O.L. SAMUELS (1931-2017) left his home in Wilcox County, Ga., at an early age to work. After a brief stint in New York City as a boxer, he returned to Georgia to work as a tree surgeon. In 1985, he was injured when he fell from a tree, leaving him bound to a wheelchair and without direction for many years. Eventually, Samuels recovered and his grandmother’s advice inspired him to carve. He carved what he saw in the unrefined tree bark he had become familiar with as a tree surgeon, freeing fantastical creatures from their confinement in the wood. Samuels’ sculptures are playful and imaginative figures created with eye-catching mixed media such as glitter paint and glass orbs for realistic eyes. Surfaces are intricately painted with patterns and shapes that add to the spectacle of these sculptures.

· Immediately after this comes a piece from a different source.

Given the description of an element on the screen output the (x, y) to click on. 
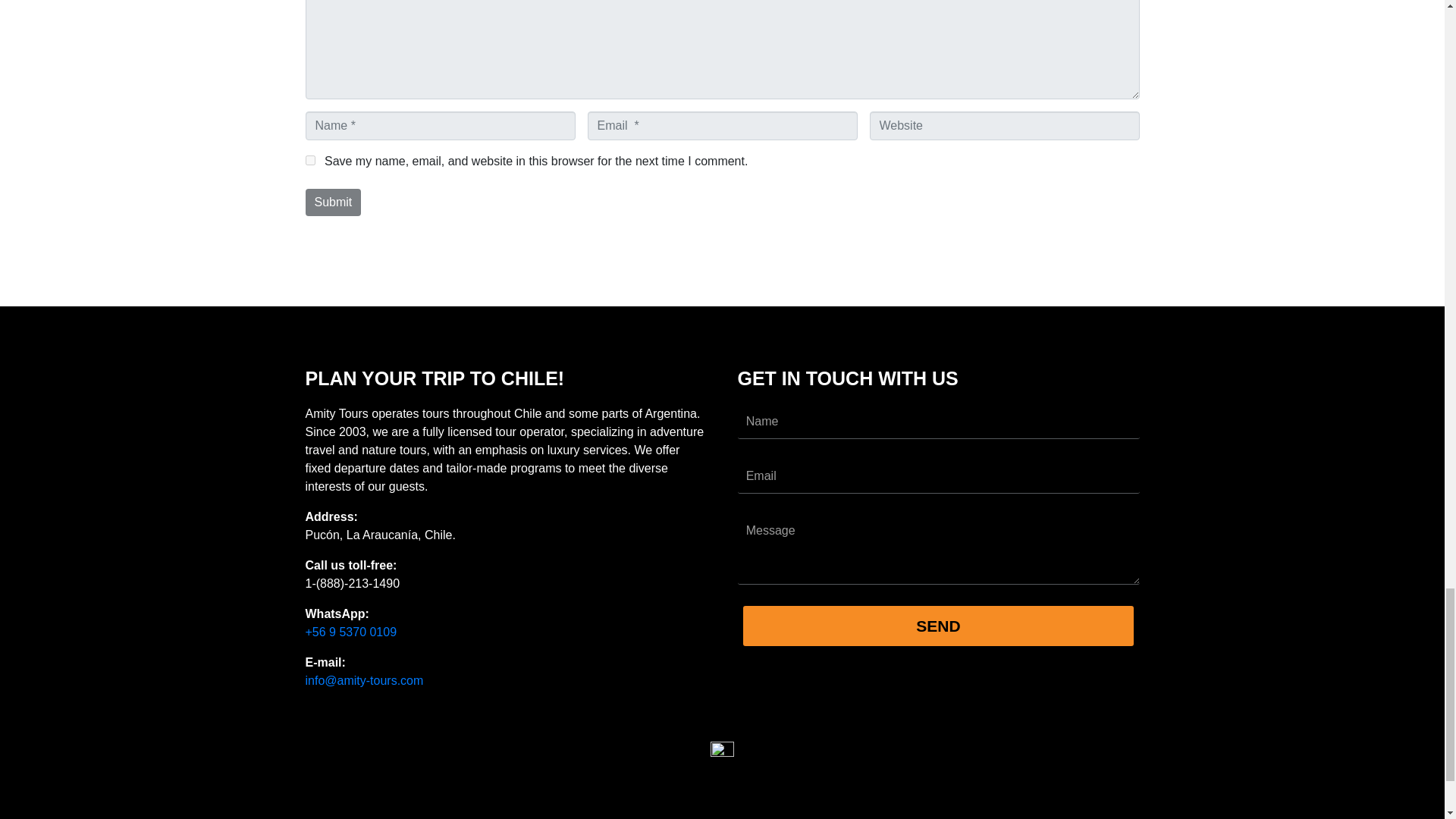
yes (309, 160)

EDDIE OWENS MARTIN (1908-1986) was a self-taught artist from Marion County, Ga., who drew inspiration from many different cultures to develop the seven-acre, internationally recognized visionary art environment known as Pasaquan. Martin’s artistic journey started at age 14 when he left his hometown of Buena Vista to embark on a hitchhiking adventure to New York City. He lived in Harlem and worked several jobs as a street hustler, fortune-teller, bartender, gambler, and drag queen. After the death of his mother, Martin returned to Georgia in 1957, moved into his mother’s old farmhouse, and continued his occupation as a fortune-teller to help fund his vision for Pasaquan.
He changed his name to St. EOM (pronounced Ohm) and became the first Pasaquoyan. He continued to work on the art environment for 30 years, creating six major structures, vibrant mandala murals, and more than 900 feet of elaborately painted masonry walls he built mainly with his bare hands. This disc was a gift from the Marion County Historical Society to the Albany Museum of Art in 1992, about the time that Pasaquan was being turned into a fully-functional museum for the public.
WOODROW WILSON “WOODIE” LONG: A housepainter by trade, Long, would create lively scenes on the walls of customers’ houses, painting over the images before they were discovered. After 25 years in the trade, Long experienced job-caused health issues, forcing his retirement in 1987. He painted his first “real” painting after his desire to paint a house resurfaced. Unable to paint lively scenes on other people’s walls, he borrowed his wife’s simple art supplies to satisfy the void in his life. He wanted to share the story of his life with his art. According to Long, his art helped to heal his job-related injuries and paved the way for him to record his memories for his children, and to keep his story alive.
With each painting, Long offered a glimpse into his childhood as a poor sharecropper’s son. He did not depict a life full of struggle, which he surely experienced after his father departed from the family when the artist was a teenager, but instead shows moments of pure and simple joy in life. The colors he used evoke happiness and warmth that embody his positive memories. In true storyteller fashion, Long used colorful flourishes to recreate his childhood memories, sometimes capturing the “memories” of others in his works. With scenes of domesticity, such as washing clothes, children playing, and even fieldwork, he said these are the positive memories he hoped to evoke in others, as though he were trying to pull memories out of his viewers.